Le monde, il faut le changer ce monde, je ne sais pas moi, je n’ai pas envie de balles, alors les mots, je crois que le son peut détruire les murs.

Philosophie banale, les trompettes de Jéricho, tu vois, même les punks utilisent le symbolisme qu’ils renient, non, les mots ont besoin d’une langue pour être compris, j’ai passé tant de temps ici enfermé que j’ai eu le temps d’apprendre, je ne suis plus l’idiot du village, le naïf, l’innocent, je suis celui qui sait, je suis celui qui vit, et je te laisserai partir, je ne suis hélas, aucun diable, je suis Bourvil, celui qui chante les bals perdus, le timide à l’écran, mais je te laisserai aussi ce cadeau, le vrai sens de la lutte, le véritable trésor de la vie.
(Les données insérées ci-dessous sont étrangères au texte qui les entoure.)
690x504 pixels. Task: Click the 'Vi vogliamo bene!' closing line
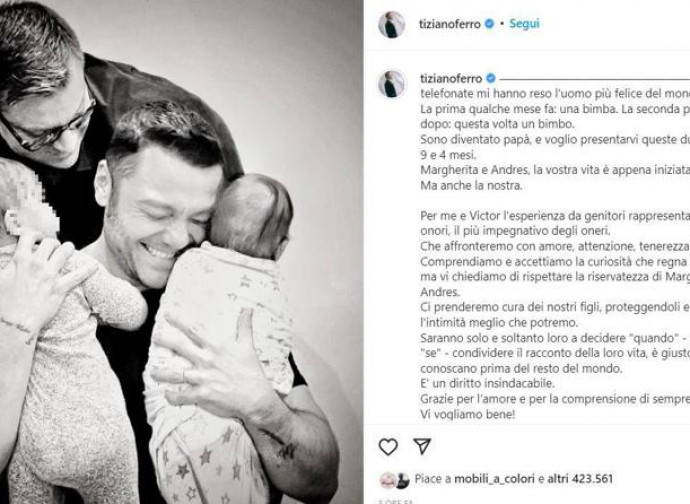pos(467,414)
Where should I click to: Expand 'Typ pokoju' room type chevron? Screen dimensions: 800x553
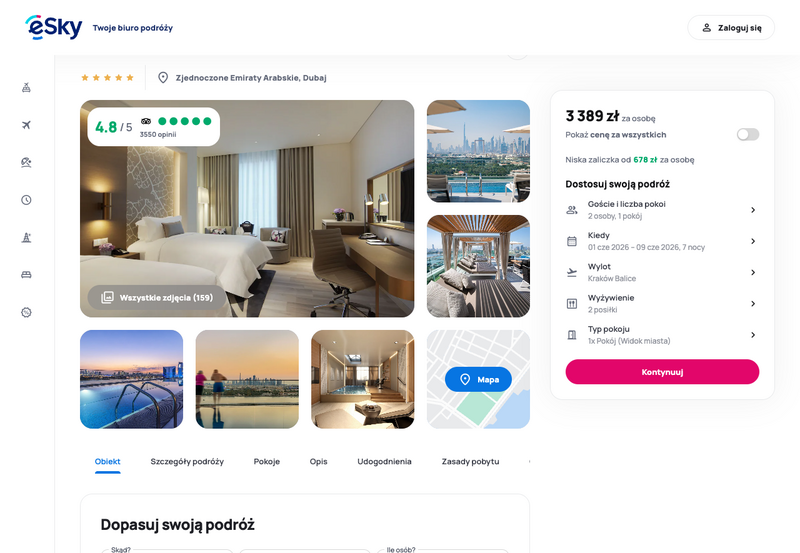pos(753,335)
Le graal du pouvoir, n’est que ce sourire qui m’habite vie après vie, et la bonté qui coule de lui comme un torrent. Va, jeune Mick, je me nourrirai d’un autre pour ne pas être un de ces jours, un raisin sec sur un sol de ciment français, je suis sur que tu triompheras, ton sang est brulant, ton esprit lueur, va, retourne au roastbeef, à ta bière, à tes chansons, je te suivrai

L’homme se rassit alors en se laissant tomber, la lumière de la fenêtre se fit plus intense, jusqu’à éblouir, la pièce verte disparue alors que s’entendait une chansonnette s’éloigner…

On peut vivre sans richesse 
Presque sans le sou
 
Des seigneurs et des princesses
 

Y’en a plus beaucoup 
Mais vivre sans tendresse
 
On ne le pourrait pas
Non, non, non, non
On ne le pourrait pas

… Quand Mick ouvrit les yeux, il était assis au volant de sa ronronnante BX, un panneau rayé de rouge montrait la sortie de Prètot-Vicquemare.

Putain de Hippie, il a trop fumé dans sa voiture.